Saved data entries
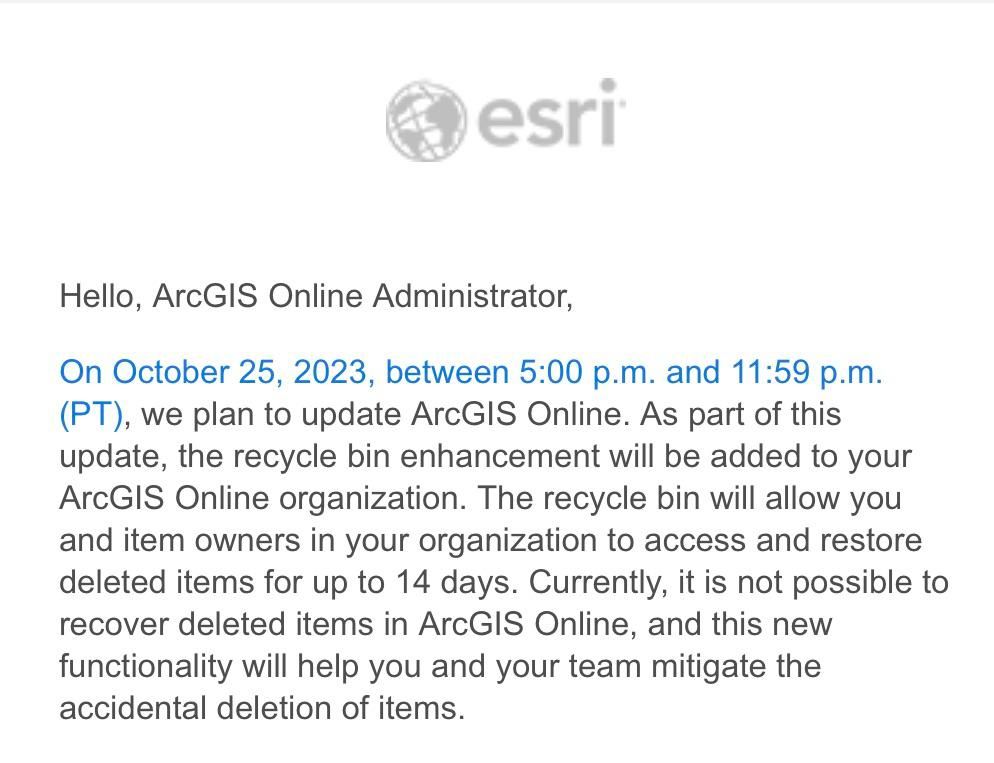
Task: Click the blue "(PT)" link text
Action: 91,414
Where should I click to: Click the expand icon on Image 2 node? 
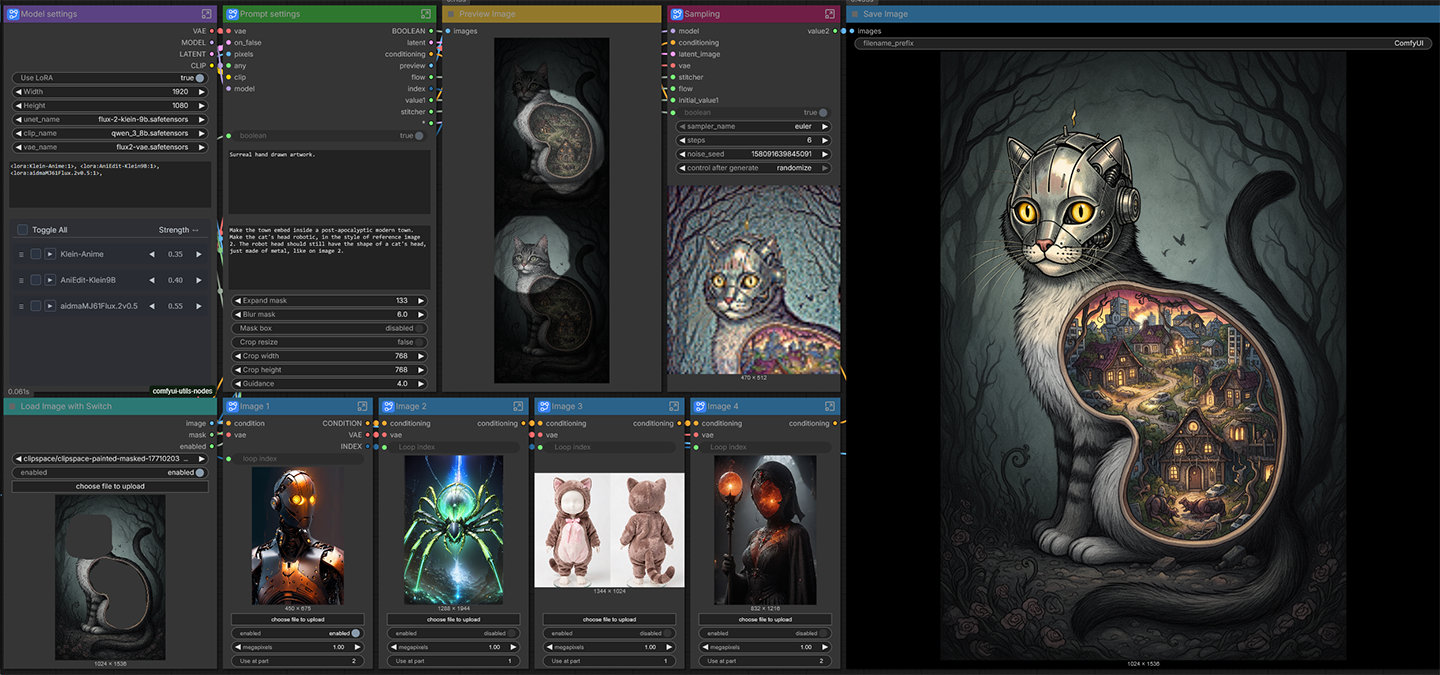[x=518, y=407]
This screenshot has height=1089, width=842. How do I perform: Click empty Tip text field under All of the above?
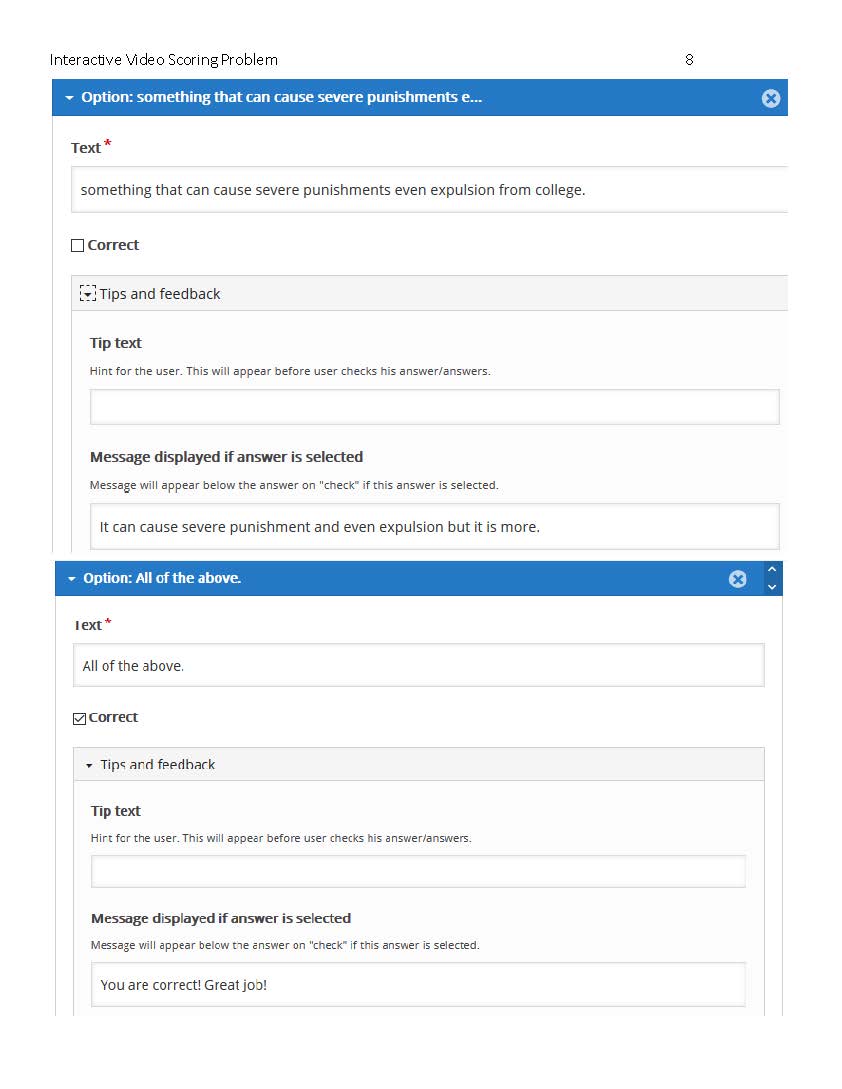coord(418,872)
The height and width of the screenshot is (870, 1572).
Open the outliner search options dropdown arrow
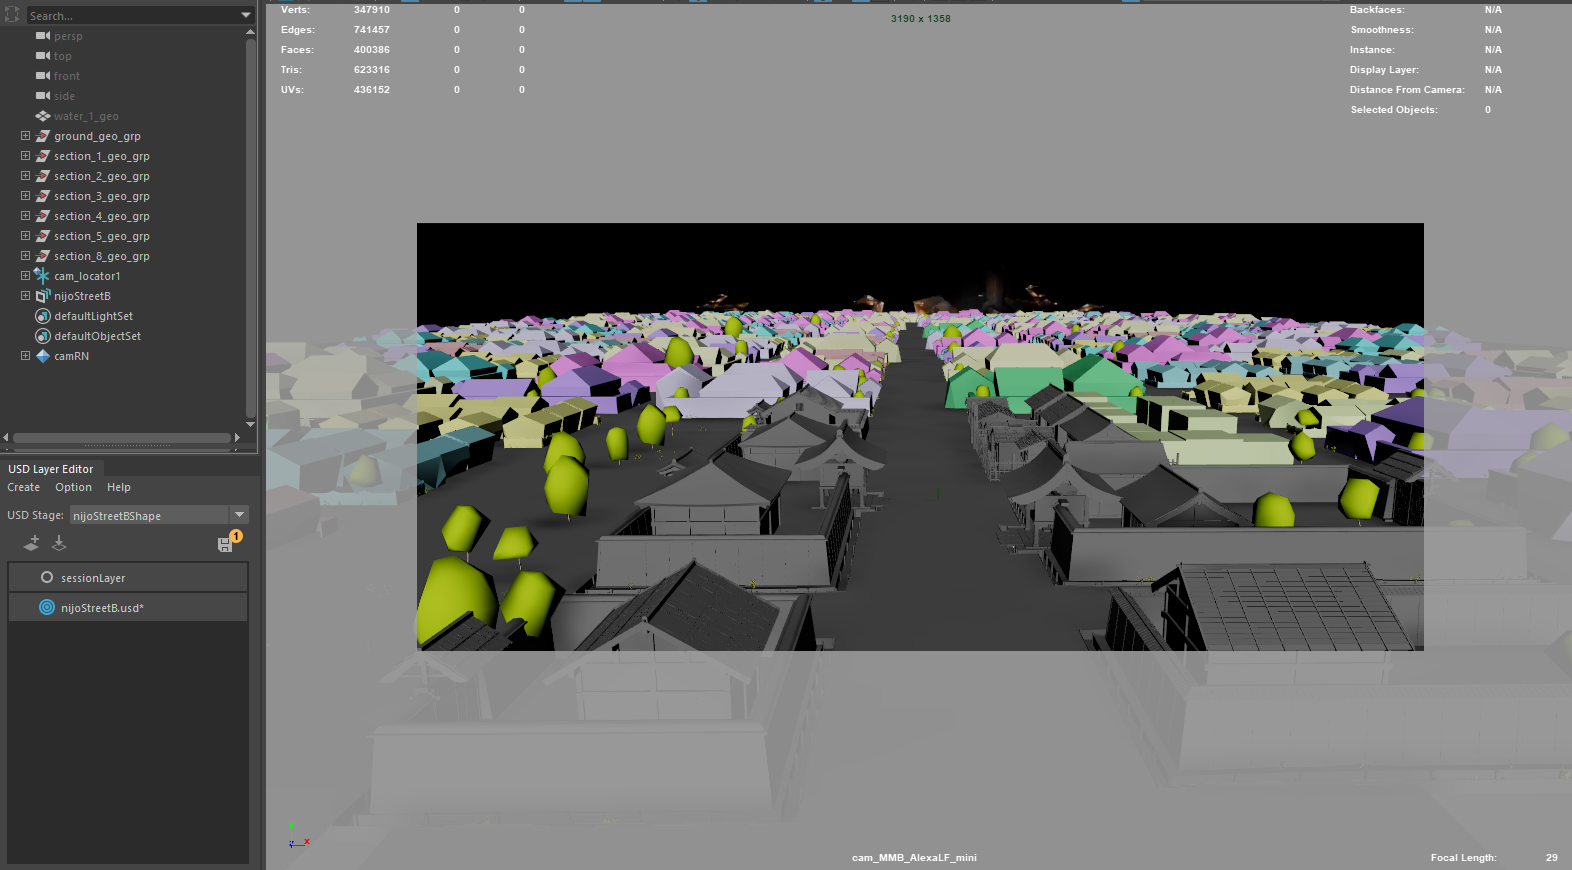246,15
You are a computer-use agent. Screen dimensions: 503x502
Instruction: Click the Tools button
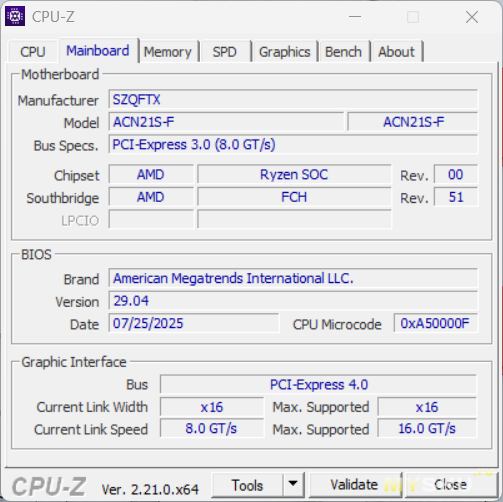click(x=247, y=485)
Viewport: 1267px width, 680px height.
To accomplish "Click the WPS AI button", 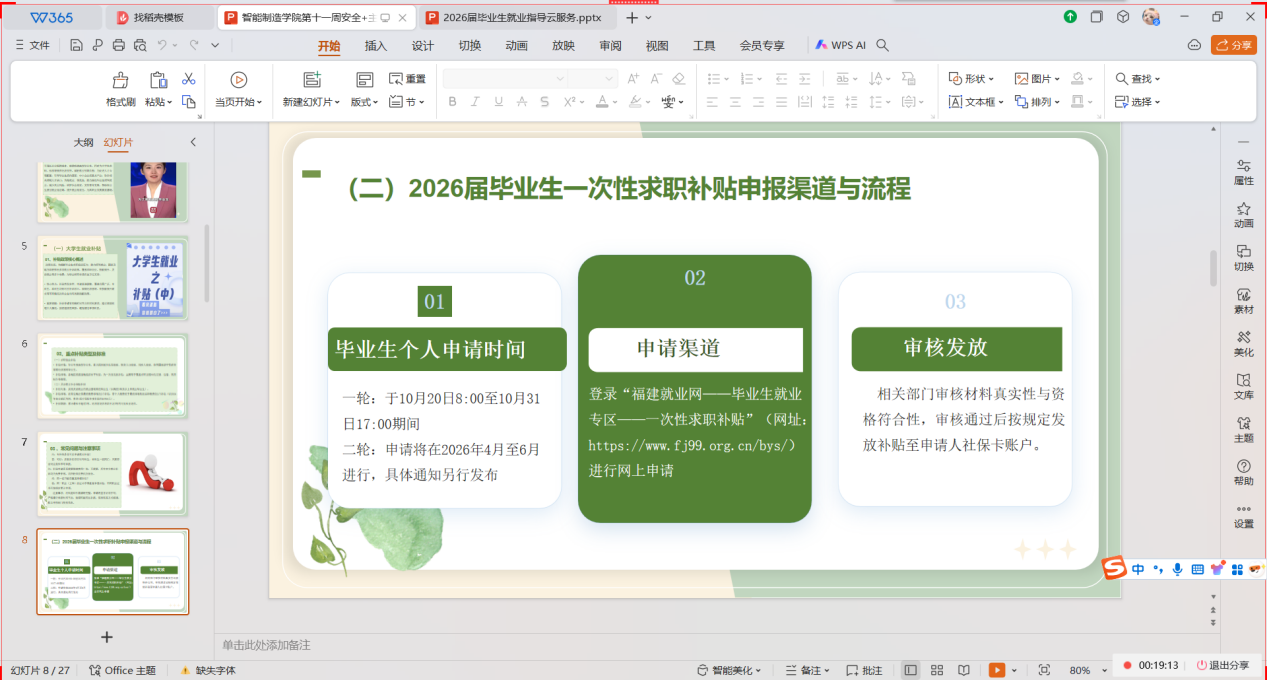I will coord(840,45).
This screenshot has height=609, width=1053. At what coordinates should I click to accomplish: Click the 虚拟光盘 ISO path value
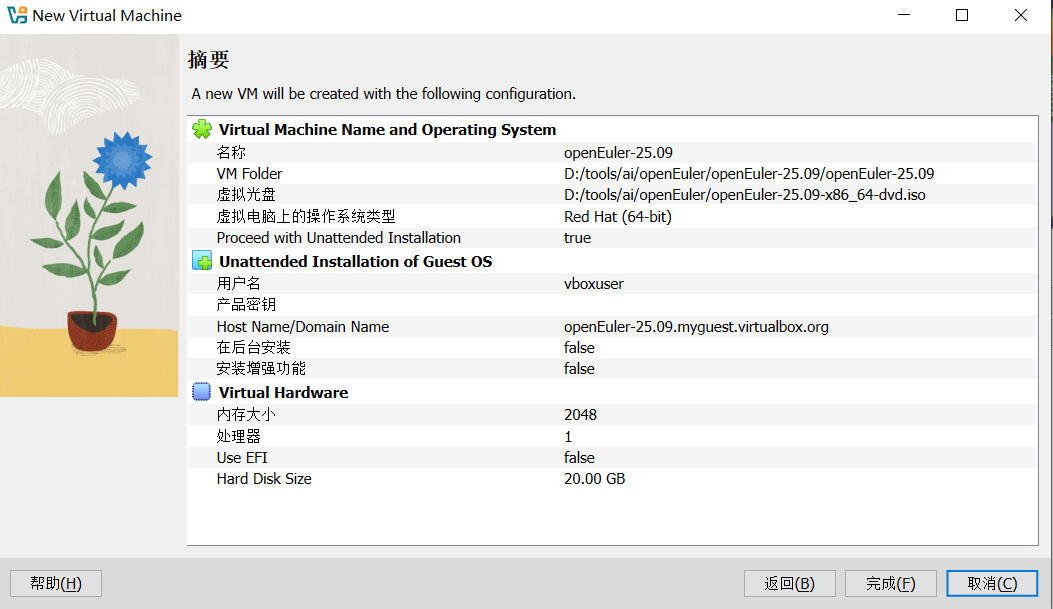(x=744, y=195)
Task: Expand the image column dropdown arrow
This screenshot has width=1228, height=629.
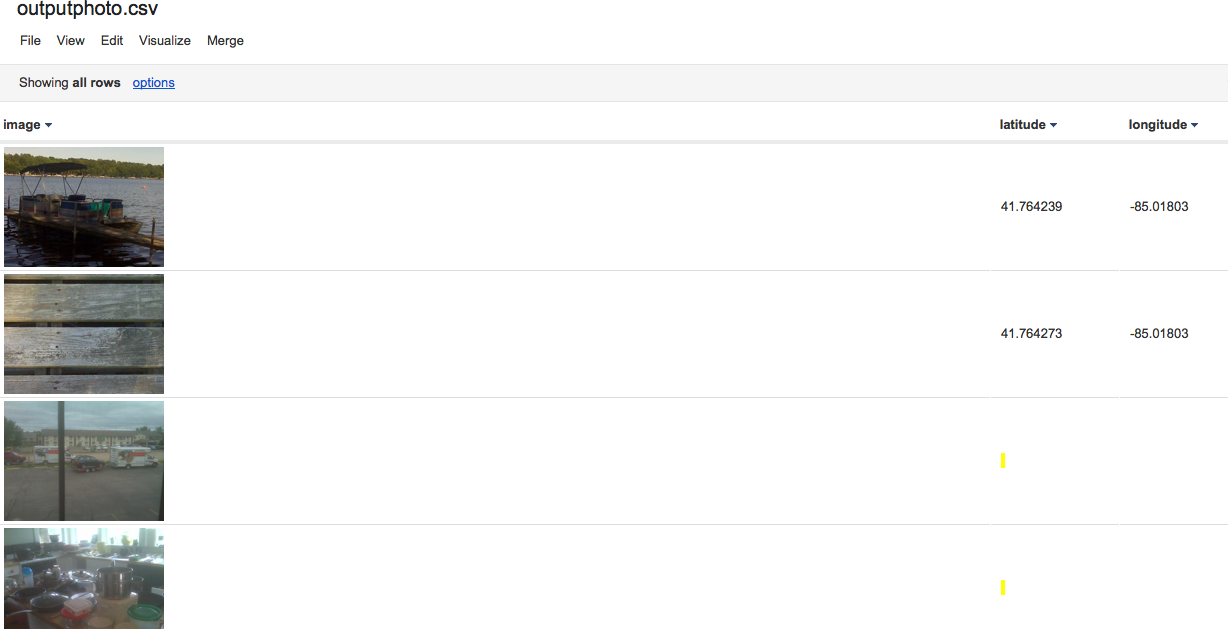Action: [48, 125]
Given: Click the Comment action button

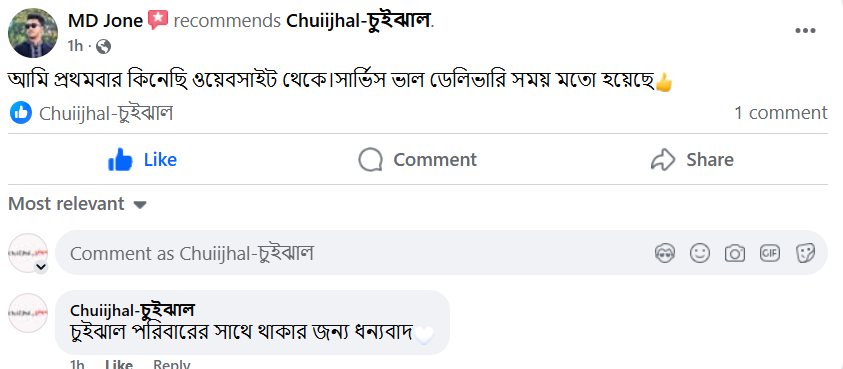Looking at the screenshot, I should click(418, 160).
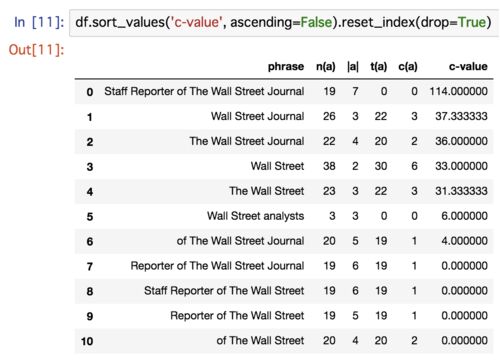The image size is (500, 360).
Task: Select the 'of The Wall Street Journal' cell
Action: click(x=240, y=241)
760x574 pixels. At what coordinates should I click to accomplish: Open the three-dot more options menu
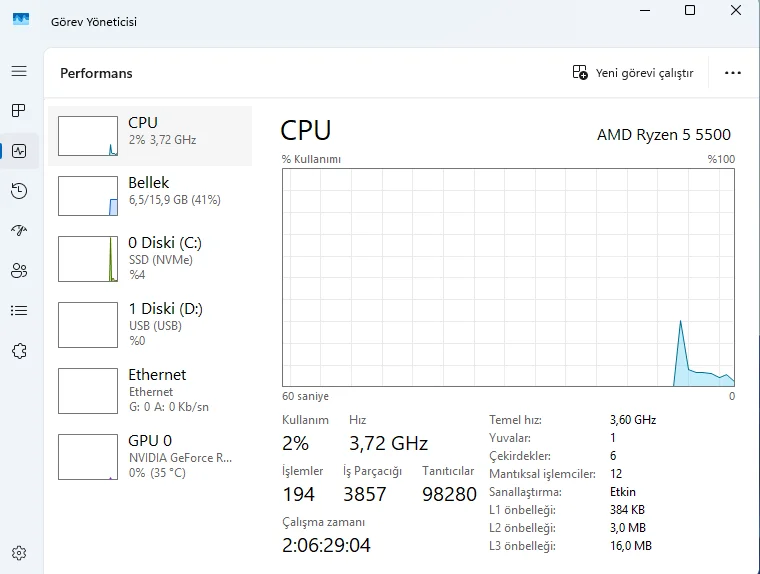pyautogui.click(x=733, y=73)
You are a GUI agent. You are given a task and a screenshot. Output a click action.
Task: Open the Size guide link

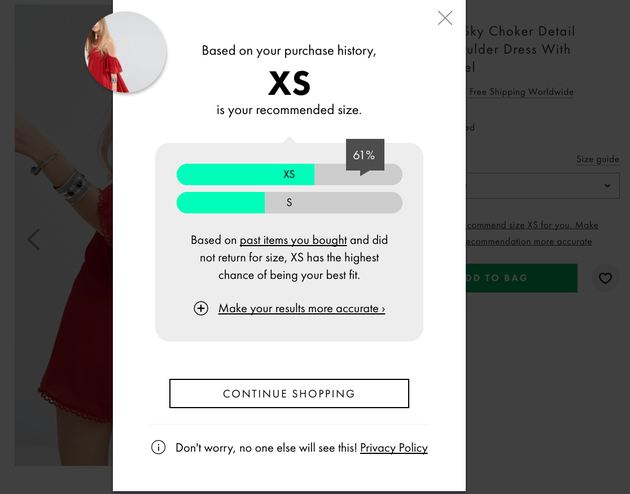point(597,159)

- REQUIRED WORK -
For the word "agent", find all matching lines in the entries above and copy them out.

- RESULT OF THIS EXERCISE -
You are a computer-use agent. Screen dimensions: 503x502
You are a GUI agent. You are given a task and a screenshot. Output a click action.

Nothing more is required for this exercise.